Sólo entonces, cuando yo hablaba y se me fueron las lágrimas, vi que mi madre se quebraba, que se le humedecieron los ojos. Nunca me dijo por qué. Quizá porque pensó que me buscaría alguien como mi padre y terminaría repitiendo la historia. Si ahora pudiera entender que he hecho todo lo contrario, que jamás permití que un hombre me engañara o me tratara mal. Pero no puede, sólo berrea. Grita tan fuerte que la cabeza casi me explota.

He llamado a mis hermanos. Siempre están muy ocupados. Tienen a sus hijos enfermos, están en una reunión, me dejan en la línea, se hacen los ingenuos. No le dan importancia. Yo sé que, si uno de ellos viniera a verla, mamá se pondría mejor. Sin embargo, ya me he cansado de pedirles que vengan. Creo que moriremos ella y yo aquí con este maldito virus, aunque de qué modo podríamos contagiarnos, si estamos únicamente las dos. Antes de la emergencia, hice muchas compras porque una amiga me dijo que todo esto iba a pasar, que se iba a poner muy feo. Había mucha gente en el supermercado comprando papel higiénico. Me dio mucha risa.

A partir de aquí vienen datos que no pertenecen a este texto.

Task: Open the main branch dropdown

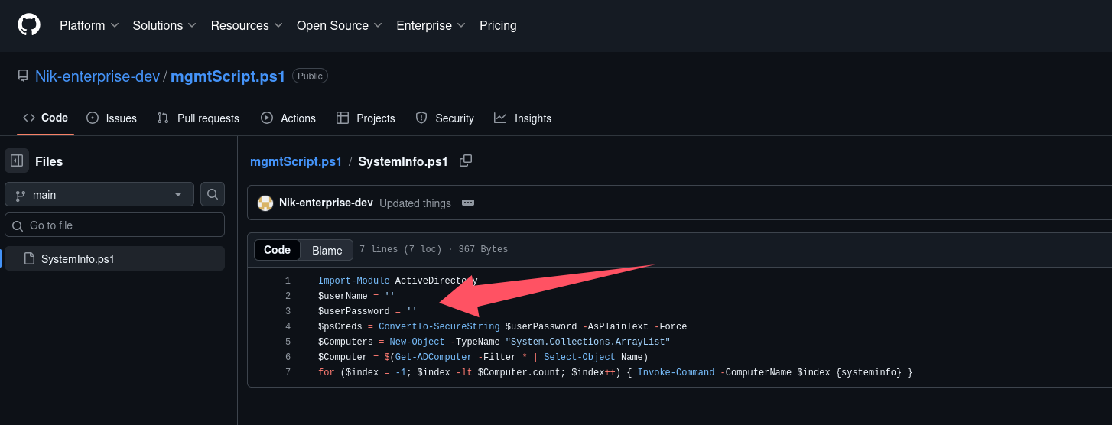Action: pos(99,195)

Por suerte, yo estaba con mi madre y nos dejaron pasar a la cola preferencial. Es la única vez que salimos antes de la emergencia y, por tanto, no creo que podamos tener el virus. Aunque sería mejor si lo tuviéramos. Dicen que el virus ataca con fuerza a los ancianos. En Italia y en España se están muriendo muchos viejitos. Y ahora parece que aquí se está poniendo muy grave la cosa también. He visto muchos videos donde aparecen cadáveres en la acera, depósitos de muertos en hospitales, personas que queman a sus difuntos en la calle. Parece una película de terror.

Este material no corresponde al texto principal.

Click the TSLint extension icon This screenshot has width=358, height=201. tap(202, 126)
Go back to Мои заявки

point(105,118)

Yo no quiero que mi madre se muera así. Sé que he dicho que tengo ganas de matarla, que ya no soporto su berrido como el de una vaca a la que le han arrebatado su cría. Su berrido como de ciervo triste, como de becerro herido, su berrido que hace temblar este edificio, su berrido que no nos deja dormir ni pensar ni darnos cuenta de nuestras propias vidas. Y por eso le digo: “madre, dame una señal, dime qué es lo que te pasa, qué es lo que deseas y te lo doy, no importa lo que sea”, y quisiera que me dijera: “dame la muerte”, para tomar un cuchillo y darle muerte y escapar, correr por la calle hasta que se me acaben las fuerzas, hasta quedar tirada como esos cadáveres a la intemperie, muerta de cansancio y de rabia. Salir, poder irme de este doble infierno donde no sé qué pena estoy pagando, qué oscura sombra me persigue, qué karma se me devuelve o qué monstruo de la peste se ha apoderado de mi madre que no la deja tranquila.

Pero me contengo porque no sé si yo misma podría terminar así. Yo que siempre he sido tan libre. Yo que creí que la vida era un río navegable, a lo sumo una fuerte marea. Como remedio, como respuesta a mi impotencia, cuando el berrido es un grito incontrolable, le hago unos pequeños cortes, unos cortes sencillos en la piel, y dejo que la sangre se le vaya, dejo que la sangre fluya a través del corte y de su brazo mientras el berrido es una especie de música macabra. El berrido y su sangre, el grito y su dolor silencioso, el sonido y la furia de su sangre contenida. Parece que se calma, que su berrido decrece y se vuelve un resoplido. Y me mira, me mira como con una especie de goce, un goce como el de los orgasmos, un goce cercano al de la muerte.